Entries for locating text and elements
.....

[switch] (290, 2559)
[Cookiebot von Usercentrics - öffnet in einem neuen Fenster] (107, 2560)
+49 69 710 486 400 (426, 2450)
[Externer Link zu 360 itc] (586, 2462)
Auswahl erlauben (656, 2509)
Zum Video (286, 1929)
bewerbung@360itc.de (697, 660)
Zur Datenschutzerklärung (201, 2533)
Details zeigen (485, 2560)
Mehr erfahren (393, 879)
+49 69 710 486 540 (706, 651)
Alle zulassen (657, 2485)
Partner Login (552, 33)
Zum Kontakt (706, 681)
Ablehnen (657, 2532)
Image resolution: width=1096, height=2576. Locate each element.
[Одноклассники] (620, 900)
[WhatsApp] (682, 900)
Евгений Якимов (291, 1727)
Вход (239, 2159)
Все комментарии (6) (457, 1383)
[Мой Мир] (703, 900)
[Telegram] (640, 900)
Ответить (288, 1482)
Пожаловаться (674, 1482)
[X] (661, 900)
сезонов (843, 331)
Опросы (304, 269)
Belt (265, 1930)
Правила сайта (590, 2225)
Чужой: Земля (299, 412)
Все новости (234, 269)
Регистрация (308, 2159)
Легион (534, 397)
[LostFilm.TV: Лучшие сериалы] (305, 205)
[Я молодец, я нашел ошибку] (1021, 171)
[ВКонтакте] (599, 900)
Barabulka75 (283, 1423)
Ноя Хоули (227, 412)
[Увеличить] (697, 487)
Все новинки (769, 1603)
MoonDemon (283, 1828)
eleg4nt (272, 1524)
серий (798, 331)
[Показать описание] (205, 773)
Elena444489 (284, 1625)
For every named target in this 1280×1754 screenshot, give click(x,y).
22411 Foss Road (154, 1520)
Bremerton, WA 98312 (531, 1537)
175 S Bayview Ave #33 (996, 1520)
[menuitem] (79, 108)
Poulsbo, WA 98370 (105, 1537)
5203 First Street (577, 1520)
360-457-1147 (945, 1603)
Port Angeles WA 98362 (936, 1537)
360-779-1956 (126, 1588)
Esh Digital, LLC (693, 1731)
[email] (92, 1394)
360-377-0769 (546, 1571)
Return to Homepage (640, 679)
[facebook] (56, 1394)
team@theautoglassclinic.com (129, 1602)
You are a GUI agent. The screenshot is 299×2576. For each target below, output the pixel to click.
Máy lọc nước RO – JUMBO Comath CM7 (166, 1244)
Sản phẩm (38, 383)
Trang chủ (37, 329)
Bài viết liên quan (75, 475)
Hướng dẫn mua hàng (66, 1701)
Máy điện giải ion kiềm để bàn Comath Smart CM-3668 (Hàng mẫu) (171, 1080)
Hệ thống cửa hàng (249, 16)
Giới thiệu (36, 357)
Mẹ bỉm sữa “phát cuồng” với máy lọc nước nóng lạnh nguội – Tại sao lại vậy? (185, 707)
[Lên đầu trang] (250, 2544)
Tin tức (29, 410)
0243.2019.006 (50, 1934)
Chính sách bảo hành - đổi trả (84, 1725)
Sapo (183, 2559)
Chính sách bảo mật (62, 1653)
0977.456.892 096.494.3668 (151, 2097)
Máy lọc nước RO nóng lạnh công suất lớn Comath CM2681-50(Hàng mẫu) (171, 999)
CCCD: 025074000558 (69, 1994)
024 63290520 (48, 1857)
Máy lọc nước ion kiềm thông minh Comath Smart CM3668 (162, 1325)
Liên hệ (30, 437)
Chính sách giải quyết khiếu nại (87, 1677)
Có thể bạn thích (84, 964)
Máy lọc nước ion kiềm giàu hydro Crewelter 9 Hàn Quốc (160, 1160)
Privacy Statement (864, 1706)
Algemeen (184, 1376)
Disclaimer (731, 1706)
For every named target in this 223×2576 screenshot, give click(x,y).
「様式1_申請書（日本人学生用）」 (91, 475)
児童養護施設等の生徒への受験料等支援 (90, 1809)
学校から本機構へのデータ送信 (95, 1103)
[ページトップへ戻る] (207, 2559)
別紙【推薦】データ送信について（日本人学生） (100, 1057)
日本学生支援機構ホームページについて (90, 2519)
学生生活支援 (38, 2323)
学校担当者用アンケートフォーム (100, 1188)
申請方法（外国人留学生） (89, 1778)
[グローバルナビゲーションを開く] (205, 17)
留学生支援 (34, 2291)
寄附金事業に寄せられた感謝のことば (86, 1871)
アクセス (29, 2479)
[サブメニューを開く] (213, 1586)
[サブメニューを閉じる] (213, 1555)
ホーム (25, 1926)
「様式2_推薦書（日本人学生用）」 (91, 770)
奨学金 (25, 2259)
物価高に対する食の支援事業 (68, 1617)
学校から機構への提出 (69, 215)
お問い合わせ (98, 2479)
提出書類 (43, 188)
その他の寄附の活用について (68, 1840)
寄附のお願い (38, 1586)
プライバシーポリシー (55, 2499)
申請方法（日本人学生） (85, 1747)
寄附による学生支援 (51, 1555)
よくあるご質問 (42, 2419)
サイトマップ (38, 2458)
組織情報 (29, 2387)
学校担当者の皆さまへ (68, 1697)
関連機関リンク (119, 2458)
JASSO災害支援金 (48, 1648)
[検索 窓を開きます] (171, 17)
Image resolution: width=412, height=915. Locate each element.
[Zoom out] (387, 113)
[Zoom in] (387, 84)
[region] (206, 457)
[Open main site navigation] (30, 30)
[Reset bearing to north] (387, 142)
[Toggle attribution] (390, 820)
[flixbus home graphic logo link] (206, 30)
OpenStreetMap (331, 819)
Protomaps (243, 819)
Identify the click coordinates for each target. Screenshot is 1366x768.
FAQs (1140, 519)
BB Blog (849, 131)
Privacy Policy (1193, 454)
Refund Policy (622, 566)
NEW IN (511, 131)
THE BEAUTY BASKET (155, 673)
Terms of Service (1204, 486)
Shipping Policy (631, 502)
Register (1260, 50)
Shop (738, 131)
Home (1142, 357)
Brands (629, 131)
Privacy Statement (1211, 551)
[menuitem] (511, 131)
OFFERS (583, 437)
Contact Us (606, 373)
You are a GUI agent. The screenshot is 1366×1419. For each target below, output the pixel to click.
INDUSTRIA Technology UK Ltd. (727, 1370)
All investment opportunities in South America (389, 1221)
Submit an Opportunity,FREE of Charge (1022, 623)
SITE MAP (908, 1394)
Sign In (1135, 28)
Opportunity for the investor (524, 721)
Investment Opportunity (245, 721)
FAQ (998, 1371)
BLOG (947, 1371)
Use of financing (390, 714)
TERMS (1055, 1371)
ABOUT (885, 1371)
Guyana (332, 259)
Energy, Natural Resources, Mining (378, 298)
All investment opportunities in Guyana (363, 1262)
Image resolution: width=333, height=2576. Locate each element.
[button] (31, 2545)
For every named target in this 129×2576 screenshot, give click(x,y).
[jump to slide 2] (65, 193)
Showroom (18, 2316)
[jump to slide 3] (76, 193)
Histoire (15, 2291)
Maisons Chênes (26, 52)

.....

§ **Aim**: Please count the lines of the material above that contain the word "Smart", and give only the number.

§ **Output below**: 2